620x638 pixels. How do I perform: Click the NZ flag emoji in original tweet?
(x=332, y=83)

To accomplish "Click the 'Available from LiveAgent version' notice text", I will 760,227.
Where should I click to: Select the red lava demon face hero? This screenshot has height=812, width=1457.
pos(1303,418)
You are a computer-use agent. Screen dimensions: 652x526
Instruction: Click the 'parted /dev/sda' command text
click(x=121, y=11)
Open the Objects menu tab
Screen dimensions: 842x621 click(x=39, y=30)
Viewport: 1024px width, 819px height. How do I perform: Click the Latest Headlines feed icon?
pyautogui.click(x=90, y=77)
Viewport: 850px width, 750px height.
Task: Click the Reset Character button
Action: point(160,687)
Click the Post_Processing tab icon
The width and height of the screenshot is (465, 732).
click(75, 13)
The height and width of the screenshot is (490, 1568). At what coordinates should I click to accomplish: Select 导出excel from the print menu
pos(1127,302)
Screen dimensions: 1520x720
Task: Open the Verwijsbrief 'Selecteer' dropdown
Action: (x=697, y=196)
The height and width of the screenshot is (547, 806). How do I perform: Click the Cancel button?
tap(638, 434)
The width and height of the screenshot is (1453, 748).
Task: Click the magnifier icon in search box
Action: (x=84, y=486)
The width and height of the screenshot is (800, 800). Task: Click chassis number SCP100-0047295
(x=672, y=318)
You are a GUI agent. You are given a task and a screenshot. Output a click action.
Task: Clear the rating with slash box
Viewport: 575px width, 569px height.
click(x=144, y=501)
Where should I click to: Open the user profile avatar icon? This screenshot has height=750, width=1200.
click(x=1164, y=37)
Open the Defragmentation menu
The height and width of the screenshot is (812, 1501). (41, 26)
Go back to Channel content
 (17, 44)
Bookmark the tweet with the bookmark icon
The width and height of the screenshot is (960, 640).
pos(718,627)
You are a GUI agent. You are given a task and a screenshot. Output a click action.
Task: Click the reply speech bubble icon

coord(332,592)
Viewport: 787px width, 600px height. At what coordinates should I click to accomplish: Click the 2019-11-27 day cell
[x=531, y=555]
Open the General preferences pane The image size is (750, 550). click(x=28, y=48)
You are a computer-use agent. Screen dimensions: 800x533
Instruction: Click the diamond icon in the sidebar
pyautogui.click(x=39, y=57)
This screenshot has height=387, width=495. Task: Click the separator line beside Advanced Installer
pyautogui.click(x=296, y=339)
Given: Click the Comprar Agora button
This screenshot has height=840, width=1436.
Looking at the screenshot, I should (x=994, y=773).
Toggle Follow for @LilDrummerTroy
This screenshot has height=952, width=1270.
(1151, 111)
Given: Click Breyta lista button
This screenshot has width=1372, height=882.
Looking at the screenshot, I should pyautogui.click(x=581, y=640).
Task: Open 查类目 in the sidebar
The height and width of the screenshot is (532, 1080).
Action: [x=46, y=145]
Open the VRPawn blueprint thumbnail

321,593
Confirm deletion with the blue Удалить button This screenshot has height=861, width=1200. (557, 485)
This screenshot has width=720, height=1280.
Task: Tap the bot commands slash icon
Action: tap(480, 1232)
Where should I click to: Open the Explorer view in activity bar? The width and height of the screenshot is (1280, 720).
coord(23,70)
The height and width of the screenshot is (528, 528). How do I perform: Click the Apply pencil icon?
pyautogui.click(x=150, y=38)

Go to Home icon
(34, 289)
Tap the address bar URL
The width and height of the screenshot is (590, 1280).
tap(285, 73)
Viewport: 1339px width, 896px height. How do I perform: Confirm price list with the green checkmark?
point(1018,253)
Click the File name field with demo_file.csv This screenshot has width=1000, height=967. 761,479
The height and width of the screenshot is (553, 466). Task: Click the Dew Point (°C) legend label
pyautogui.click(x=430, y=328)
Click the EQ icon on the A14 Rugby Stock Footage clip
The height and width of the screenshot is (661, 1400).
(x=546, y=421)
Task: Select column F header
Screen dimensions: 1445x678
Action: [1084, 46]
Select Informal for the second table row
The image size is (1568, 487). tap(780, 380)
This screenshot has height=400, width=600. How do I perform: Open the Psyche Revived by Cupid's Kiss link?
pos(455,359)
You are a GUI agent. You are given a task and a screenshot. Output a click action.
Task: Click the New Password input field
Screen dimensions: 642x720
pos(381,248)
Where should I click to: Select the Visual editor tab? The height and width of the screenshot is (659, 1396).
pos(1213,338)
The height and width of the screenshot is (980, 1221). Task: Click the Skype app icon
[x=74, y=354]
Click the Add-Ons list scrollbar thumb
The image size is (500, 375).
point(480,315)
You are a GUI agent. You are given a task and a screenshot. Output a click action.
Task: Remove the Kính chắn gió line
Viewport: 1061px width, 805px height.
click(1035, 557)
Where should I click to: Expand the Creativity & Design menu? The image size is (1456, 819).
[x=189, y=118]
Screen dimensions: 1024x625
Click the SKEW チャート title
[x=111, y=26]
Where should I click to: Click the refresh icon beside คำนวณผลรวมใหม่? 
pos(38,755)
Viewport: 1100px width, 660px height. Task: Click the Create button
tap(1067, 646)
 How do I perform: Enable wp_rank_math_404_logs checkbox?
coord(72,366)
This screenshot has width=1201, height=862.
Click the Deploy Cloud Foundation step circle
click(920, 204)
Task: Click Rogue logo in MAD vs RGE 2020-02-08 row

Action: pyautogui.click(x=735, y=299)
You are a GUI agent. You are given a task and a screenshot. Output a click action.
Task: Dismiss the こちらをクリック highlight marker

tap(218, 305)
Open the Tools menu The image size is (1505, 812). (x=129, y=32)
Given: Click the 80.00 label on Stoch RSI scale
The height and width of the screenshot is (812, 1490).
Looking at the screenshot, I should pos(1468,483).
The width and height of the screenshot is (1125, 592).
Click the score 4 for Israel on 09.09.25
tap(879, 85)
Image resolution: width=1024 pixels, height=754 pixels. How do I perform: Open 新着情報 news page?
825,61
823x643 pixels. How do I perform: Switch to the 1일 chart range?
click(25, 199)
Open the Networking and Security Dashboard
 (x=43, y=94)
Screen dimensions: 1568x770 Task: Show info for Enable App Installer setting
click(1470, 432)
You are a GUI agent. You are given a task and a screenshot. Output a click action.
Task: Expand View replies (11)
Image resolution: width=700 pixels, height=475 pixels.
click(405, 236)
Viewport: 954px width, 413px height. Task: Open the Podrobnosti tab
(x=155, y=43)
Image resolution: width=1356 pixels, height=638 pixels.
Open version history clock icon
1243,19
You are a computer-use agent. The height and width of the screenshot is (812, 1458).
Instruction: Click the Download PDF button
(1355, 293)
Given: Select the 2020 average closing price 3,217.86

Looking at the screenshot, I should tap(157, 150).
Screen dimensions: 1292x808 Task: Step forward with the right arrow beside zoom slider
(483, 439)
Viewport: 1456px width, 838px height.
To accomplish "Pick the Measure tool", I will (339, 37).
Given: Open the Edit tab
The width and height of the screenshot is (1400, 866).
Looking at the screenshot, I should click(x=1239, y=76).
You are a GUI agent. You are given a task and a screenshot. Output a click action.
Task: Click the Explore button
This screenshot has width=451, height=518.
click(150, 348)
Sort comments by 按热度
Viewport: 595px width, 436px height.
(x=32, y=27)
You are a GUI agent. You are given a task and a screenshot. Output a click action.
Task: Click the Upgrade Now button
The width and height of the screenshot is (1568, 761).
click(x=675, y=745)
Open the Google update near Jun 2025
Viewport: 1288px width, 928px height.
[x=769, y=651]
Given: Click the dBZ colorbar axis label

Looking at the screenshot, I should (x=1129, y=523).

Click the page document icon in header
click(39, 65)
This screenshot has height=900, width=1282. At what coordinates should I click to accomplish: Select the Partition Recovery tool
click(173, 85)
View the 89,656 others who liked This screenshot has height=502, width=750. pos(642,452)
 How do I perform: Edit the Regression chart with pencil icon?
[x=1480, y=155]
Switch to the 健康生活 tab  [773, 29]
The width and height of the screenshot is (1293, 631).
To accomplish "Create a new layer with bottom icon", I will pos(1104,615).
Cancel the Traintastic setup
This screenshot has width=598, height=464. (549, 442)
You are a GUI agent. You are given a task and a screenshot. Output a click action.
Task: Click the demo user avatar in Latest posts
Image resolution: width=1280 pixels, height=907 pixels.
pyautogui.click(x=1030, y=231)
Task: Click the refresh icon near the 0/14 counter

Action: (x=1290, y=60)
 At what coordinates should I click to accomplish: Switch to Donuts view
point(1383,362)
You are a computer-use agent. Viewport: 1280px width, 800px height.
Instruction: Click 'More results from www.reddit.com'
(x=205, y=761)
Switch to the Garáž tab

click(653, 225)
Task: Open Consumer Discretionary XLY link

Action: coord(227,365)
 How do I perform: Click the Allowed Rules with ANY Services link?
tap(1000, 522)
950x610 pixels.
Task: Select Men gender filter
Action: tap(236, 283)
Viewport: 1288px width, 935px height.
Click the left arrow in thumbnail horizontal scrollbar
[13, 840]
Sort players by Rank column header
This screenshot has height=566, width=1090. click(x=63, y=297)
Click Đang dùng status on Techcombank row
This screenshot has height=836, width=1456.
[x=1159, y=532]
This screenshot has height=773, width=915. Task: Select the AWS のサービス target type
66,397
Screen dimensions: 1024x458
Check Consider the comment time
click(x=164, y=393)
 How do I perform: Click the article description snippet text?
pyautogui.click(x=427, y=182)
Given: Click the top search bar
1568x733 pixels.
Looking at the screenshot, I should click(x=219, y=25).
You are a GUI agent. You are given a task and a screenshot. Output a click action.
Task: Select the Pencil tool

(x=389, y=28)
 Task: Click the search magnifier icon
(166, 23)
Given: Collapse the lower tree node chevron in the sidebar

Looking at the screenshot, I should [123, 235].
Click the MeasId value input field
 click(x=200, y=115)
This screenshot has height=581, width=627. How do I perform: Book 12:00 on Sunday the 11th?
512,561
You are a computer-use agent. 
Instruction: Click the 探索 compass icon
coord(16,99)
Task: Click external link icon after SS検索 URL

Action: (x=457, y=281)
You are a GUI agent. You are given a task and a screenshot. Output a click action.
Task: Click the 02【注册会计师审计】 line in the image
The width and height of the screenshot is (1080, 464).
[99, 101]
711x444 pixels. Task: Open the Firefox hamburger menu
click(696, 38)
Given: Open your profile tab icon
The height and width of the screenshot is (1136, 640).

AIM OF THE TASK:
In the data above, find the line with "You are a computer-use agent. Screen dimensions: 800x533" and the line with "Given: Click Breyta lista button". Retype both, plus every line between them, exactly.

COMPLETED EXERCISE:
You are a computer-use agent. Screen dimensions: 800x533
Instruction: Click the diamond icon in the sidebar
pyautogui.click(x=39, y=57)
This screenshot has height=387, width=495. Task: Click the separator line beside Advanced Installer
pyautogui.click(x=296, y=339)
Given: Click the Comprar Agora button
This screenshot has height=840, width=1436.
Looking at the screenshot, I should (x=994, y=773).
Toggle Follow for @LilDrummerTroy
This screenshot has height=952, width=1270.
(1151, 111)
Given: Click Breyta lista button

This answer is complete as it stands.